(Stored dataset entries)
%%
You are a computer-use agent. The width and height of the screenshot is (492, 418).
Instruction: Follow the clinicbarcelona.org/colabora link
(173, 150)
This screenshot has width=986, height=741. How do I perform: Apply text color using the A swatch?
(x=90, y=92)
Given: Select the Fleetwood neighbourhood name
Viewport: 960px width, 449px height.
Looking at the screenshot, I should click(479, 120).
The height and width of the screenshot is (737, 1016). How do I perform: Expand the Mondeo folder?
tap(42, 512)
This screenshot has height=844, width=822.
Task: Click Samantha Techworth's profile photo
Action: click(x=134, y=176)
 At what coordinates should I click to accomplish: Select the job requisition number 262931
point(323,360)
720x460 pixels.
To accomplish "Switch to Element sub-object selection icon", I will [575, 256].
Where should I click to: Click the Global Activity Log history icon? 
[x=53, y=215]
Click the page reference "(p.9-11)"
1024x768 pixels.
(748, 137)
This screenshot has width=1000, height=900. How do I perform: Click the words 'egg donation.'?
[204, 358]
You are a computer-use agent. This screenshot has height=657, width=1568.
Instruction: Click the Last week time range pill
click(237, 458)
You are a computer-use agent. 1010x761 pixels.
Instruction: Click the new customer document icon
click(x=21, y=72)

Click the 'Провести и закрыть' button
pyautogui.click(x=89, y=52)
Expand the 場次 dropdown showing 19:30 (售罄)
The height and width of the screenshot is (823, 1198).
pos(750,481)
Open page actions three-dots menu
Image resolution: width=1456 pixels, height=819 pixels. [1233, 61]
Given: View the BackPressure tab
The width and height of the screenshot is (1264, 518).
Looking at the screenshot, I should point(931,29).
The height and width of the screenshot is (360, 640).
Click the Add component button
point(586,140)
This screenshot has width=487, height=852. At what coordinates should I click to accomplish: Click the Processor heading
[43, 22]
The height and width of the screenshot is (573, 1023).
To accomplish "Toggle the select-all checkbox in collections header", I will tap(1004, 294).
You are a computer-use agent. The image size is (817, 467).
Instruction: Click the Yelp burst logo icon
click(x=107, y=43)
%%
* Exercise requirements
Extract every line of the data above word for word, keeping the original order.

* Full output
You are a computer-use agent. The width and height of the screenshot is (492, 418).
Instruction: Follow the clinicbarcelona.org/colabora link
(173, 150)
This screenshot has width=986, height=741. How do I perform: Apply text color using the A swatch?
(x=90, y=92)
Given: Select the Fleetwood neighbourhood name
Viewport: 960px width, 449px height.
Looking at the screenshot, I should click(479, 120).
The height and width of the screenshot is (737, 1016). How do I perform: Expand the Mondeo folder?
tap(42, 512)
This screenshot has height=844, width=822.
Task: Click Samantha Techworth's profile photo
Action: click(x=134, y=176)
 At what coordinates should I click to accomplish: Select the job requisition number 262931
point(323,360)
720x460 pixels.
To accomplish "Switch to Element sub-object selection icon", I will [575, 256].
Where should I click to: Click the Global Activity Log history icon? 
[x=53, y=215]
Click the page reference "(p.9-11)"
1024x768 pixels.
(748, 137)
This screenshot has width=1000, height=900. How do I perform: Click the words 'egg donation.'?
[204, 358]
You are a computer-use agent. This screenshot has height=657, width=1568.
Instruction: Click the Last week time range pill
click(237, 458)
You are a computer-use agent. 1010x761 pixels.
Instruction: Click the new customer document icon
click(x=21, y=72)

Click the 'Провести и закрыть' button
pyautogui.click(x=89, y=52)
Expand the 場次 dropdown showing 19:30 (售罄)
The height and width of the screenshot is (823, 1198).
pos(750,481)
Open page actions three-dots menu
Image resolution: width=1456 pixels, height=819 pixels. [1233, 61]
Given: View the BackPressure tab
The width and height of the screenshot is (1264, 518).
Looking at the screenshot, I should point(931,29).
The height and width of the screenshot is (360, 640).
Click the Add component button
point(586,140)
This screenshot has width=487, height=852. At what coordinates should I click to accomplish: Click the Processor heading
[43, 22]
The height and width of the screenshot is (573, 1023).
To accomplish "Toggle the select-all checkbox in collections header", I will tap(1004, 294).
You are a computer-use agent. The image size is (817, 467).
Instruction: Click the Yelp burst logo icon
click(x=107, y=43)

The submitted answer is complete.